Muchas de las personas que murieron a causa de ella fueron víctimas involuntarias, motivo por el cual no pueden ser definidas con justeza como «mártires». Es imposible calcular la cantidad de muertes. La demografía calcula una disminución de la población de alrededor de dos millones de personas durante la década de 1910, aunque esto incluye las muertes a causa de la guerra, las hambrunas y las enfermedades, como así también las oleadas de gente que buscó asilo en Estados Unidos y la consecuente disminución de la tasa de fecundidad. Una enorme pérdida para un país con aproximadamente diez millones de habitantes. Sin ser yo mismo un jacobino, me parece inaceptable justificar un sufrimiento involuntario de esta magnitud apelando a cualquier tipo de racionalización post-hoc.
Y luego está la cuestión del no tan atractivo partido político que emergió del proceso revolucionario, cuyo nombre es un ejemplo del doble discurso orwelliano: el Partido de la Revolución Institucionalizada (PRI), una organización autoritaria que no hizo ningún trabajo especialmente considerable para disminuir la desigualdad.
Por otro lado, gracias a la extensión de la reforma agraria, la Revolución mexicana destruyó exitosamente a la oligarquía terrateniente, además de hacer de México el primer país que nacionalizó la industria del petróleo. La Revolución también destruyó el viejo Ejército Federal, lo cual hizo de México uno de los raros países latinoamericanos que no sufrieron golpes de Estado durante el siglo veinte. Estos y otros logros importantes hicieron vacilar el veredicto de la Historia cuando se trataba de valorar la primera revolución social del siglo veinte.
Sin embargo, en los años sesenta hubo muchos grupos intelectuales que afirmaron que la revolución estaba muerta. En cualquier caso, parecía muerta, aunque las reformas neoliberales de los años ochenta la revivieron. La privatización, la reforma democrática y el achicamiento del Estado permitió que la revolución migrara del gobierno a la oposición, un proceso que culminó en 1988 con la unción de Cuauhtémoc Cárdenas, hijo de Lázaro Cárdenas y anterior gobernador del PRI, como candidato presidencial. Y junto con Cárdenas, también migraron, hacia una oposición o la otra, Zapata, Villa y el resto del panteón revolucionario. Fue así que en 1994 una rebelión indígena estremeció el estado sureño de Chiapas tomando el nombre y la causa de Zapata. El zapatismo revivió la topografía simbólica de la revolución para hacerla suya.
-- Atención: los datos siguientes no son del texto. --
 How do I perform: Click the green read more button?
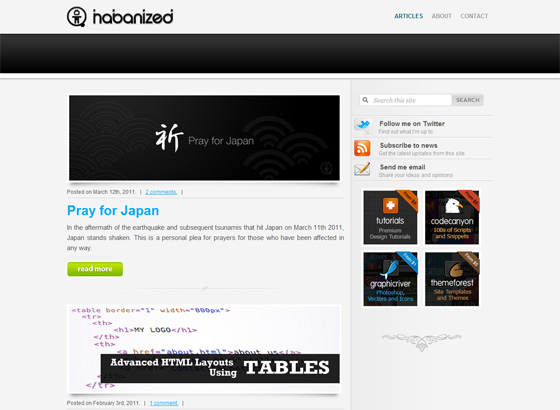click(95, 269)
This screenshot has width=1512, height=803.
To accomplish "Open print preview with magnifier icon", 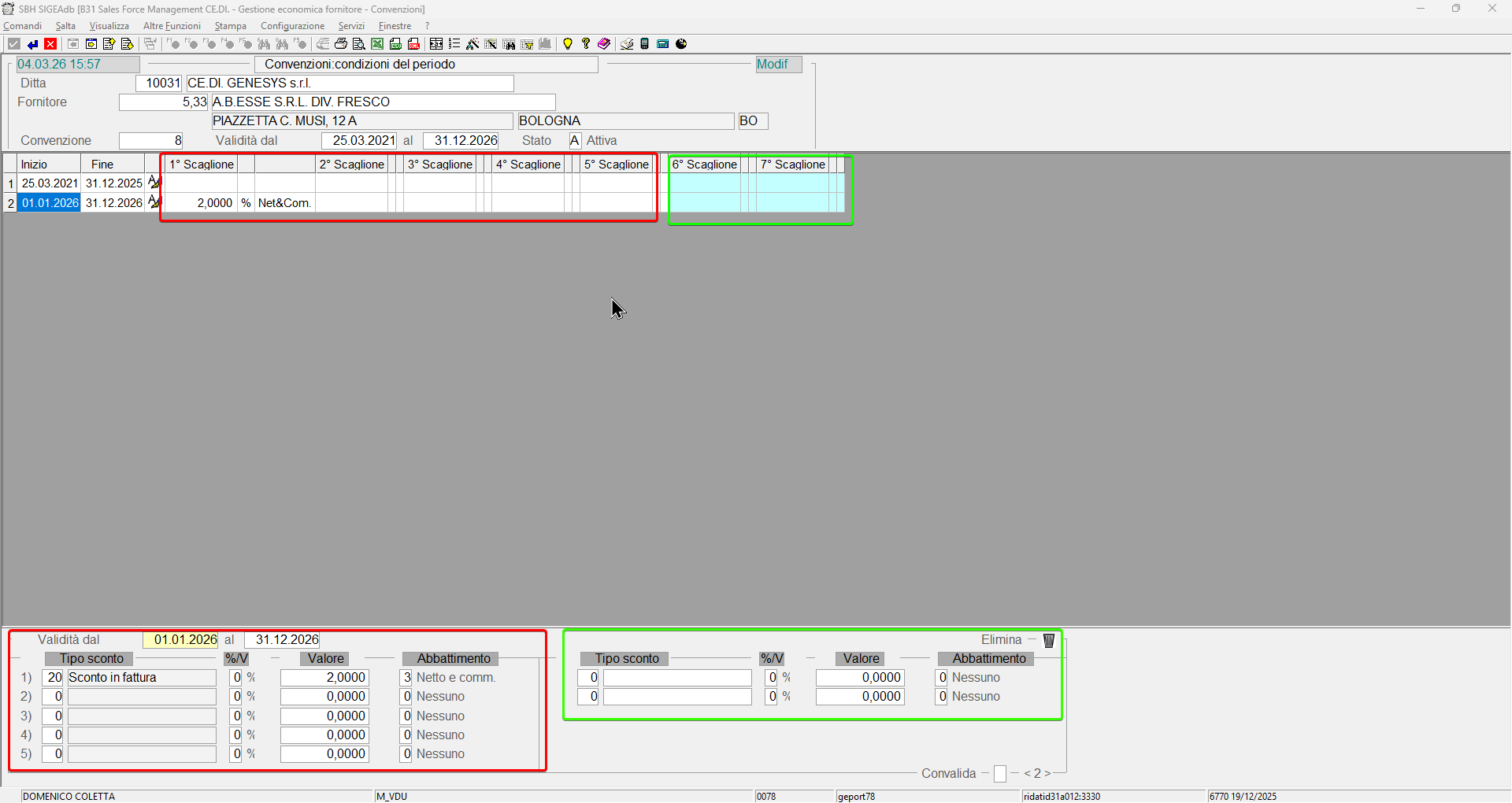I will tap(358, 44).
Más recientemente, el Movimiento de Renovación Nacional (MoReNa) de Andrés Manuel López Obrador, que ahora es un partido político, bautizó su prensa con el nombre «Regeneración», en honor al famoso periódico de Flores Magón, mientras que AMLO intenta por todos los medios posibles identificar el neoliberalismo con el porfiriato y a sí mismo con Francisco Madero.
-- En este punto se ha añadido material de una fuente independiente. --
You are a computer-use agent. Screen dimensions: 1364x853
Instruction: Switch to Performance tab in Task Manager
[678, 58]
La Revolución mexicana, entonces, no está muerta. Pero, ¿está viva? Eso es más difícil de responder, porque murió y revivió muchas veces, tomando con frecuencia la forma de un fantasma. Tal vez esto es así porque, a pesar de muchos de sus elementos siniestros y ridículos, la Revolución mexicana fue, a fin de cuentas, trágica: una concatenación de acontecimientos más grande todavía que sus héroes y villanos. Por este motivo, todavía ofrece ocasionalmente modelos para la disputa política y para la autoconstrucción, como lo hizo alguna vez la Revolución francesa.